* [Set of tasks]:
**A.** According to the text on Starmania, in which futuristic city is the rock opera set?
**B.** Print the text about Starmania from "Several songs, including" up to and including "anniversary soundtrack, WEA).".

* [Passage provided]:

Starmania
Starmania. Rock opera, lyrics by Luc Plamondon, music by French composer Michel Berger (b 1947, d 1992). A parody of 1970s celebrity, Starmania is set in the futuristic city of Monopolis, where characters struggle to overcome the solitude and corruption of a society saturated by entertainment and media.
The first production, at the Palais des congrès de Paris in 1979, achieved moderate success. The cast included Fabienne Thibeault, Diane Dufresne, Nanette Workman, and Claude Dubois. The following year, Starmania was performed at the Comédie national de Montréal with a cast that included Louise Forestier, Martine Saint-Clair, France Castel, Sylvie Boucher, Robert Leroux, Gilles Valiquette, Jacques Blais, and Michel McLean. Six years later, the opera was revived at the Festival d'été (Festival international) de Lanaudière, with Marie Carmen, Marie-Denise Pelletier, Maude, Anne Bisson, Norman and Richard Groulx, Jean Leloup, and Marc Gabriel. Starmania was a resounding success in 1988 when it ran for several months at the Théâtre de Paris with Maurane, Martine Saint-Clair, Sabrina Lory, Wenta, Norman and Richard Groulx, Renaud Hantson, and Luc Lafitte. The show, seen by 700,000 persons, toured the principal cities of France, Switzerland and Belgium, and even went to Moscow.
Several songs, including "La Complainte de la serveuse automate," "Le Monde est stone," and "Le Blues du businessman," became classics. Starmania has been recorded many times: with the original cast of 1979 (2-Kébec-Frog KF-8001-8002), the cast of 1980 (Beaubec BB-106), that of 1986 (Audiogram AD-10-107), and that of 1988 (2-WEA 24-42131 and Apache CD-44213). Recordings were also made in 1994 by the Mogador theatre cast (Oxygène) and in 1998 (20th anniversary soundtrack, WEA).

* [Information supplied]:
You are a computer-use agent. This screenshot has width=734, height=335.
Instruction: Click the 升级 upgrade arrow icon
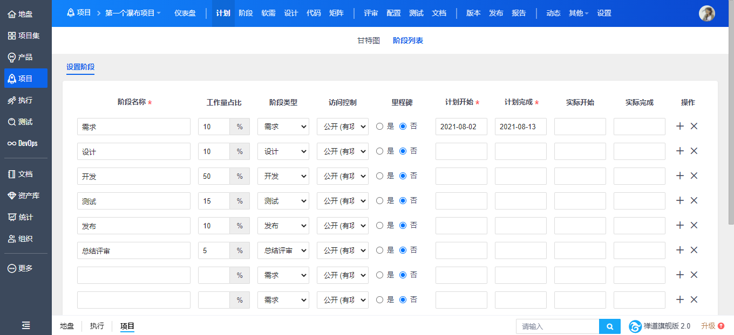721,326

* [Task answers]:
**A.** Monopolis

**B.**
Several songs, including "La Complainte de la serveuse automate," "Le Monde est stone," and "Le Blues du businessman," became classics. Starmania has been recorded many times: with the original cast of 1979 (2-Kébec-Frog KF-8001-8002), the cast of 1980 (Beaubec BB-106), that of 1986 (Audiogram AD-10-107), and that of 1988 (2-WEA 24-42131 and Apache CD-44213). Recordings were also made in 1994 by the Mogador theatre cast (Oxygène) and in 1998 (20th anniversary soundtrack, WEA).